- [Task inputs]:
»»
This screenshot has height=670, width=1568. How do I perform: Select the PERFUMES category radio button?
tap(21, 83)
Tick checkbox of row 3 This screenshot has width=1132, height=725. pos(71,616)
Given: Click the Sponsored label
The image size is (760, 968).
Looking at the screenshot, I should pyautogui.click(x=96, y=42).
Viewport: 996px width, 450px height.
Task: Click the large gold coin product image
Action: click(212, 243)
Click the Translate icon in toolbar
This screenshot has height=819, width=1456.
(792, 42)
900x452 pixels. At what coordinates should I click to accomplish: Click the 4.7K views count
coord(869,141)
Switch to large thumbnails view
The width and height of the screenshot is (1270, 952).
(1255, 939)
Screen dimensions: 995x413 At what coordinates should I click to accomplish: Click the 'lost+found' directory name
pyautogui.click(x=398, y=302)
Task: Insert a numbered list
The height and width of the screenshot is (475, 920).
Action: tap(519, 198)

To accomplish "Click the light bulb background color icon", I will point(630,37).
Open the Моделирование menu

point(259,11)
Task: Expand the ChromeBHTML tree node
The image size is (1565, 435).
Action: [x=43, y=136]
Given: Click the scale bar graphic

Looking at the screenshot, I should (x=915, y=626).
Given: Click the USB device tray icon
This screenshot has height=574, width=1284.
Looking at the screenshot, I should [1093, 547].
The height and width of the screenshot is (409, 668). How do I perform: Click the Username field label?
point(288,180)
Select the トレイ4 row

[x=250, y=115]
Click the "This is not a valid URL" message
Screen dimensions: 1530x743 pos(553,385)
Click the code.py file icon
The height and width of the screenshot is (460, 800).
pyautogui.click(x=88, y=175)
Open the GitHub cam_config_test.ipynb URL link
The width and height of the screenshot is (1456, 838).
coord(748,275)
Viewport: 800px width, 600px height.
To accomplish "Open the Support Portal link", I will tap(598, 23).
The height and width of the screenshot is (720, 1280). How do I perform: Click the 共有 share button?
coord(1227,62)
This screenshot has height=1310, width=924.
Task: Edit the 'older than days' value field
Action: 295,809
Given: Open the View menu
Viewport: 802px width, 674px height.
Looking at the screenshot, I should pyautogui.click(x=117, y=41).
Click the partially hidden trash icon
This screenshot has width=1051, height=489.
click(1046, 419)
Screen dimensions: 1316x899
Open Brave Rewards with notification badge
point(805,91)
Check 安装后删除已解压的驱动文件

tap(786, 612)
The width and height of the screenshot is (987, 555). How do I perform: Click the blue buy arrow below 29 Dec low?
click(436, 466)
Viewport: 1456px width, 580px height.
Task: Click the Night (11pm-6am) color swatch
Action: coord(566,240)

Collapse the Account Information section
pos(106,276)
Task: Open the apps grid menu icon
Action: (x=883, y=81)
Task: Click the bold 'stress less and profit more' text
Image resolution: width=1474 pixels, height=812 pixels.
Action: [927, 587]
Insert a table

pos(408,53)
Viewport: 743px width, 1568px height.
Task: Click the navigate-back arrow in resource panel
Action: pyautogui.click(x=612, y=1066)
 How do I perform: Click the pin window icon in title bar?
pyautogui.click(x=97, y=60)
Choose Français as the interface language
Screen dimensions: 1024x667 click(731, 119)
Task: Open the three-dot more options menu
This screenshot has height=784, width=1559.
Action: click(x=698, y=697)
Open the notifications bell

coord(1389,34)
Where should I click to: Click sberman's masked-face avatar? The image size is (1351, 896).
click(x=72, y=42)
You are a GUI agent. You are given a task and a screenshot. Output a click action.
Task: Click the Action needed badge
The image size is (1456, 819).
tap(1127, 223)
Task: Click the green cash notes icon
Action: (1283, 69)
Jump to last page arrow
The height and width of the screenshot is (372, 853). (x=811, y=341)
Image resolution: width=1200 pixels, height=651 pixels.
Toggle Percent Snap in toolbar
««
- [Given task]: Copy out verbatim the part of the data that opens with the line containing "Image resolution: width=1200" and closes with the final line of the data.

- [Finished exercise]:
Image resolution: width=1200 pixels, height=651 pixels.
Toggle Percent Snap in toolbar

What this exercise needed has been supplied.